Report: EAG Ambassador Thaïs Couasnon Ventures to Ventura

I recently had the great opportunity to be the EAG ambassador at the Gordon Research Seminar and Conference held on Liquid Phase Electron Microscopy (LPEM) in Ventura (USA) from October 7-14. During this meeting, I presented my work as a postdoctoral researcher at the German Research Center for Geosciences (GFZ). It was important for me to attend this conference to represent and speak for geochemistry in this growing LPEM community.

LPEM is a relatively new but promising technique for studying mineral-water interfaces that are crucial to understanding the reactivity and mobility of nutrients and potentially toxic pollutants in natural environments. The LPEM allows in situ observation of the dynamic behavior of materials in liquids at high spatial and temporal resolution. In the field of geosciences, it allows the formation and transformation of minerals in hydrous environments to be studied at the highest spatial and temporal resolution. At the same time, geosciences also have much to contribute to the LPEM community, and this is what I presented in my oral presentation as well as in my poster at the conference. The morphological evolution of minerals irradiated by electrons during imaging, for example, has provided a powerful insight into the chemistry of the surrounding environment. This has thus allowed the prediction of the radiolytic chemistry from kinetic simulations to be confirmed. The results are critical to understanding the interaction of the beam with the surrounding aqueous solution in order to further control the chemistry of the nanoscopic reactor (which consists of a specimen of interest with its surrounding solution in the liquid cell).

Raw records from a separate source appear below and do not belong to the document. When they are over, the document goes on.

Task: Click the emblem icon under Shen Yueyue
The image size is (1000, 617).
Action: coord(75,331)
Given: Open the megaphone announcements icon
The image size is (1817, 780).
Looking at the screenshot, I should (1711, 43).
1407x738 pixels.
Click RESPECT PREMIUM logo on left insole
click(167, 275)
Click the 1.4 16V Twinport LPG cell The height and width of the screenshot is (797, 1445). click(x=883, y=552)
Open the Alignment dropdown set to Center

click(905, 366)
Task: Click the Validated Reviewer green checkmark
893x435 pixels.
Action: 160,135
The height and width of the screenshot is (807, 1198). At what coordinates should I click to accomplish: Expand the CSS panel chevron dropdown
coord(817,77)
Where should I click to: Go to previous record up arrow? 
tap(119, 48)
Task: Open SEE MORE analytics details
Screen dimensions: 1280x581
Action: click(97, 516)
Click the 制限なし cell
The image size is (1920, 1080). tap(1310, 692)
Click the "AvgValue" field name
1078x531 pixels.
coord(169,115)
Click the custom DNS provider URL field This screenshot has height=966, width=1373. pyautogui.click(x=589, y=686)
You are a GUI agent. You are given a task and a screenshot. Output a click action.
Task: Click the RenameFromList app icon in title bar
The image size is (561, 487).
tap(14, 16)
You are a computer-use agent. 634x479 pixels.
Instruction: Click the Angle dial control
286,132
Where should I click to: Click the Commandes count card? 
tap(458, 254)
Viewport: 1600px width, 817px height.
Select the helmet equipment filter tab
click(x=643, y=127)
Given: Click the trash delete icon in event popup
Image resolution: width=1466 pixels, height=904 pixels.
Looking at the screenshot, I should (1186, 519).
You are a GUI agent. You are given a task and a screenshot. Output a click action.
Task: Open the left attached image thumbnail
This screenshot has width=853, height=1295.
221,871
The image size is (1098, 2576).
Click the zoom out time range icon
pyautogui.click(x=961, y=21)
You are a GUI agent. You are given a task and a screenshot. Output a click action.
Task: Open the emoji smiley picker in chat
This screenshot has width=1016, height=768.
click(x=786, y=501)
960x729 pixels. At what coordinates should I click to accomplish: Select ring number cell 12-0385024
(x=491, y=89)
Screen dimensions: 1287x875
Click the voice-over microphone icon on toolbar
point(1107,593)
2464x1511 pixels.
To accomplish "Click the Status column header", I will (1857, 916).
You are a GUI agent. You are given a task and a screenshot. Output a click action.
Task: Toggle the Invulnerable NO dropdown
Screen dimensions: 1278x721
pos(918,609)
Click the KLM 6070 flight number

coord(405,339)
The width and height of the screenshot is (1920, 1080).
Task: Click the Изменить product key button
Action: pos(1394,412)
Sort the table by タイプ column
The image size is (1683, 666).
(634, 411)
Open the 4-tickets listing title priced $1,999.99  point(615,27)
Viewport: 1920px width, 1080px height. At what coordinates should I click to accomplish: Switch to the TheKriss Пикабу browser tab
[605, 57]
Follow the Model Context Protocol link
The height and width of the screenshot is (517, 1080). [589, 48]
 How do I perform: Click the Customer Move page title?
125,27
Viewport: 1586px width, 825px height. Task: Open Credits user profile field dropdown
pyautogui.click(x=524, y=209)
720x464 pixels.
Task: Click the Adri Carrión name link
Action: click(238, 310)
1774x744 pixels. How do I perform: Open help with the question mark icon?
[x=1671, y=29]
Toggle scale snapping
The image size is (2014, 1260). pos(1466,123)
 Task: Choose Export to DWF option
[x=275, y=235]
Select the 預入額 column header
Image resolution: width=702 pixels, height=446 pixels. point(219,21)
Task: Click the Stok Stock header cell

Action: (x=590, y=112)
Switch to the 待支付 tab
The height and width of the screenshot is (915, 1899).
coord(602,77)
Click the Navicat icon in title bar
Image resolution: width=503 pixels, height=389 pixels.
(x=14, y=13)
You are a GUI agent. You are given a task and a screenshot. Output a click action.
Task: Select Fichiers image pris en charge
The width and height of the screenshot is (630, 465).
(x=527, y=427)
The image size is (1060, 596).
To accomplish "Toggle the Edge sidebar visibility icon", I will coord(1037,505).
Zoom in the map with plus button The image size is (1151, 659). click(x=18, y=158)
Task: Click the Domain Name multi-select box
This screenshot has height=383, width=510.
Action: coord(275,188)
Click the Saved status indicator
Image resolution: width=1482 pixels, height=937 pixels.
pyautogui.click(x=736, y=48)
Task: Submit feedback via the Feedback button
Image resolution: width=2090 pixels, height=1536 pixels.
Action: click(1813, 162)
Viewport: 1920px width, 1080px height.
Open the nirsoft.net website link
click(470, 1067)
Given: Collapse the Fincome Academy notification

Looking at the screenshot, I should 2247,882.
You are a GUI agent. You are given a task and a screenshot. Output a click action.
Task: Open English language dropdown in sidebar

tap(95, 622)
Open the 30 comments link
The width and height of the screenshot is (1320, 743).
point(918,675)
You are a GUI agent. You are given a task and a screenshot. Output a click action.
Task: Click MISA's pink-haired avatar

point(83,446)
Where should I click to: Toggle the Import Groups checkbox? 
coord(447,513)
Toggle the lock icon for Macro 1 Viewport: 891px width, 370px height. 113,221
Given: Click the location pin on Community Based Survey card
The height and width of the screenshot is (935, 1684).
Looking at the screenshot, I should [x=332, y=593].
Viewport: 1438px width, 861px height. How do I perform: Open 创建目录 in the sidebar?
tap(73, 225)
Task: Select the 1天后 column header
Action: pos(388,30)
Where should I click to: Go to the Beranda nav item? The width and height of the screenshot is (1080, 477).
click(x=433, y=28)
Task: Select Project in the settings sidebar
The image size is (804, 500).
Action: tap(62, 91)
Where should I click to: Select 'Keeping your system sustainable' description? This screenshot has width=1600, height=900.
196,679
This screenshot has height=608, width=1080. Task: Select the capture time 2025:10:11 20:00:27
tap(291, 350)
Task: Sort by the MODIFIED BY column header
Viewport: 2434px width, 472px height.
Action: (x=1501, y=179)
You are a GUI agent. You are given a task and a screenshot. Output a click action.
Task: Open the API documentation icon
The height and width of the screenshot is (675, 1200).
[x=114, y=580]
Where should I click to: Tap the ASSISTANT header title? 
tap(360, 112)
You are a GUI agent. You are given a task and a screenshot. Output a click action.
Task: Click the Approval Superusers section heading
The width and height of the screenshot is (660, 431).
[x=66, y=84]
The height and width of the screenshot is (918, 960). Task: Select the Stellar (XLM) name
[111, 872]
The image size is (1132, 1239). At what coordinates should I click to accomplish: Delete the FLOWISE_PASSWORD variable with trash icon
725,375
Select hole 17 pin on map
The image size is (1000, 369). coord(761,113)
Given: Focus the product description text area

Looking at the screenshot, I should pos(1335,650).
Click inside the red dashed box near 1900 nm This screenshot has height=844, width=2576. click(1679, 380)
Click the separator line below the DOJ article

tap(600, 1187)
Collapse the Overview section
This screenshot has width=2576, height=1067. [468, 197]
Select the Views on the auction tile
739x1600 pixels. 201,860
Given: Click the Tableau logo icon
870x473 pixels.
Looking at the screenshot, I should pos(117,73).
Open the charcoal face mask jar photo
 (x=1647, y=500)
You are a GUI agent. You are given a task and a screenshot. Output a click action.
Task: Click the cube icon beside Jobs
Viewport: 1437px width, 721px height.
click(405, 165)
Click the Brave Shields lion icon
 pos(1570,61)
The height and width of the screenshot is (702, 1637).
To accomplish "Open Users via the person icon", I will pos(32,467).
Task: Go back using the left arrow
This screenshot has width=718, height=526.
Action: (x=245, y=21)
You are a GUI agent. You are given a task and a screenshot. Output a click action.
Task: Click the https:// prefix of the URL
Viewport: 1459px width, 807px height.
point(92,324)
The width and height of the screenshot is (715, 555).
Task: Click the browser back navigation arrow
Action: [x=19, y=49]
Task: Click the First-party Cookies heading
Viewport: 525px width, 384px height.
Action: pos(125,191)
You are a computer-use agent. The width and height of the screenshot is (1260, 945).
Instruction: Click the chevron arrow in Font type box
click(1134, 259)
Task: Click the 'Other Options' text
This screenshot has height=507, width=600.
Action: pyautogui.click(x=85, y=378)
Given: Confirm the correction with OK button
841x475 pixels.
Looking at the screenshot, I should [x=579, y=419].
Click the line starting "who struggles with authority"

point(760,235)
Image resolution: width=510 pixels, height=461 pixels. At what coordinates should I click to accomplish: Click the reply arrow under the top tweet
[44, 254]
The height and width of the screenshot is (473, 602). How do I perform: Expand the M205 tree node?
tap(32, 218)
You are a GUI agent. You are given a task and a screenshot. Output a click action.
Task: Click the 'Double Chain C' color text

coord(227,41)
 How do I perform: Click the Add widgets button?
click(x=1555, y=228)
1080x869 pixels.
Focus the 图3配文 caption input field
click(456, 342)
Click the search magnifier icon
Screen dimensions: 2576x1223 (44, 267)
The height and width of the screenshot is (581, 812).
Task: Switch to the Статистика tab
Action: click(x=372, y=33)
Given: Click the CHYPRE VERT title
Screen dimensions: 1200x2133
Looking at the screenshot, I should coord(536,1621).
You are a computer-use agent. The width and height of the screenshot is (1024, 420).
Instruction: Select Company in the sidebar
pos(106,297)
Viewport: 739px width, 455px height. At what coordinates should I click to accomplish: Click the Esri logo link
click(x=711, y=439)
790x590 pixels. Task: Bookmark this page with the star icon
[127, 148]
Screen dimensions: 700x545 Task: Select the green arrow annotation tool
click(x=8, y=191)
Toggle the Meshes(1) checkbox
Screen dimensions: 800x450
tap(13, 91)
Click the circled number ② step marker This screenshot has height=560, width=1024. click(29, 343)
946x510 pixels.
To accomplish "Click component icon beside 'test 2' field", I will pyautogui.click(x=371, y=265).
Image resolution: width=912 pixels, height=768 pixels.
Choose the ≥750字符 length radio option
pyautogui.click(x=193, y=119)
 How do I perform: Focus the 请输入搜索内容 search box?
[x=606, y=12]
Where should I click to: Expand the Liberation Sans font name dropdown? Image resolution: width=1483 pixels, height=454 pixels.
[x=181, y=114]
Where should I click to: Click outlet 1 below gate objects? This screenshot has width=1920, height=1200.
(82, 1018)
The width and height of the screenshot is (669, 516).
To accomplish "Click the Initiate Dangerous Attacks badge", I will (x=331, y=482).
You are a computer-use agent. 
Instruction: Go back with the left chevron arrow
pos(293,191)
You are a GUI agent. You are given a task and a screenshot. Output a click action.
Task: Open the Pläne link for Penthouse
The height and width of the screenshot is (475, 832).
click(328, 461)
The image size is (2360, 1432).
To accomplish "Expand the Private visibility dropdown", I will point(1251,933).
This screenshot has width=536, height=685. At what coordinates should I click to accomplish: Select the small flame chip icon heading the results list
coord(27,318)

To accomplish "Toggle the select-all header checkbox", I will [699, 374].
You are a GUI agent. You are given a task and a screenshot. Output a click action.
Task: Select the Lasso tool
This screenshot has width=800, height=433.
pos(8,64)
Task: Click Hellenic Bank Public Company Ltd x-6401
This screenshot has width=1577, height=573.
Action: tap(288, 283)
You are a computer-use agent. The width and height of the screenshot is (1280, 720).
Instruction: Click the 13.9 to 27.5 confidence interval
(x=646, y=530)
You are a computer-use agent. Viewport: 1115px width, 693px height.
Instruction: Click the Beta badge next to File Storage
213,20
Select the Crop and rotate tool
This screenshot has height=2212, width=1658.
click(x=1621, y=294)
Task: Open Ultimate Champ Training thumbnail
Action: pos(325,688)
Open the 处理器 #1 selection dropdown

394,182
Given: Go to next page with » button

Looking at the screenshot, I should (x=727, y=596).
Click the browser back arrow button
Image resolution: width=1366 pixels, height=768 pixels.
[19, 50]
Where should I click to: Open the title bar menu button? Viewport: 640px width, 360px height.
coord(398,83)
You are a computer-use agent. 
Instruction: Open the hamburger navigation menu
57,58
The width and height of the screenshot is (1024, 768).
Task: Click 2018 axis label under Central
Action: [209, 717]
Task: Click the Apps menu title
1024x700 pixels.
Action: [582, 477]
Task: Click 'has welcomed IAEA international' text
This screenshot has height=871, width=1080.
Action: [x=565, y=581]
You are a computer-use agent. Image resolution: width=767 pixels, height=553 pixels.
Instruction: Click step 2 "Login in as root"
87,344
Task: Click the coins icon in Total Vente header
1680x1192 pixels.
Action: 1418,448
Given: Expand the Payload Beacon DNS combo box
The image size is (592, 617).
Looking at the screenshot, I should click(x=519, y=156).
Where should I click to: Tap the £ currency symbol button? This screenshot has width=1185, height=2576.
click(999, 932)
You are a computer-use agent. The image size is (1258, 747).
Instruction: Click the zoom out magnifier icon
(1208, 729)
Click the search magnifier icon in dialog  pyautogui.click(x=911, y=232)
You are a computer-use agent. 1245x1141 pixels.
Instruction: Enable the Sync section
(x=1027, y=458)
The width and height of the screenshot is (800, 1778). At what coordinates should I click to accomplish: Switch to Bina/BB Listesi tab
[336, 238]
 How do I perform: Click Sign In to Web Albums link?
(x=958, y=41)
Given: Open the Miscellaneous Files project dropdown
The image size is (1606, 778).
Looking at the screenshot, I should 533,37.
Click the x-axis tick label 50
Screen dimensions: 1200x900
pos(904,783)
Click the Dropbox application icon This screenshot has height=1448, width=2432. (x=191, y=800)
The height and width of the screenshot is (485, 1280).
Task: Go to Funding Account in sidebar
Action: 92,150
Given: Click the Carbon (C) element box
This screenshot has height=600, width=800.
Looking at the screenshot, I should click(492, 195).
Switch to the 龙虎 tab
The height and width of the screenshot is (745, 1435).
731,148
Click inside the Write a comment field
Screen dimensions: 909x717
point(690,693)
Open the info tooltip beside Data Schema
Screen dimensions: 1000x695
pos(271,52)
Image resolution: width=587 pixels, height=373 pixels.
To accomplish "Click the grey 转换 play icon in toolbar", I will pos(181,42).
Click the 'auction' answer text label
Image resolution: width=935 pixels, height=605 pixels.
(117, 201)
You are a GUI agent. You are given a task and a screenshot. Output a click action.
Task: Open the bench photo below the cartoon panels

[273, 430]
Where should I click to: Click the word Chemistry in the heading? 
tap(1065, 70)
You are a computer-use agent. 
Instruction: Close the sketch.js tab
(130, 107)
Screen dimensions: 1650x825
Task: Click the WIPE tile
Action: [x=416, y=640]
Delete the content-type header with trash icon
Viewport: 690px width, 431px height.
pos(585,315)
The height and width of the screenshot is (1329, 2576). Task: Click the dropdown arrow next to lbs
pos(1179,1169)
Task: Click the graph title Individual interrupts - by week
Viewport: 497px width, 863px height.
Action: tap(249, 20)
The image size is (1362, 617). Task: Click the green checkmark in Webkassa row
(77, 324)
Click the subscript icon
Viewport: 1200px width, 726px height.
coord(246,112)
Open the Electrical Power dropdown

A meeting such as the Gordon Research Seminar and Conference brings together faculty and early career researchers, such as PhDs and postdoctoral fellows, from different fields (microscopy, physics, electrochemistry, materials science, chemistry and geochemistry) to discuss in detail the advances and challenges of the technique. It was a great opportunity to meet, share ideas, opinions and perspectives with researchers from all backgrounds at breakfast, during the poster session or even during a run on the beach. To make the most of such a meeting, as with any conference, I highly recommend that you prepare a list of target researchers you would like to approach, with potential questions, so that you are ready for any good opportunity to connect with that person, whether it is time for a coffee, or just walking from where we took the group photo to the meeting area.

About the Author

Thaïs Couasnon did her PhD at the Institut de Physique du Globe de Paris, on the biomineralization of manganese on the surface of bacterial biofilms. During her PhD, she collaborated with the Laboratoire Matériaux et Phénomènes Quantiques (MPQ) of the Université Paris Cité to image the biomineralization process in a liquid at the submicrometer scale and at high temporal resolution using liquid phase transmission electron microscopy. She is currently a postdoctoral fellow at the German Research Center for Geosciences (GFZ) developing this relatively new technique to study the formation and transformation of minerals in situ. This will allow a better understanding of the mechanisms governing the mobility and bioavailability of elements in natural environments.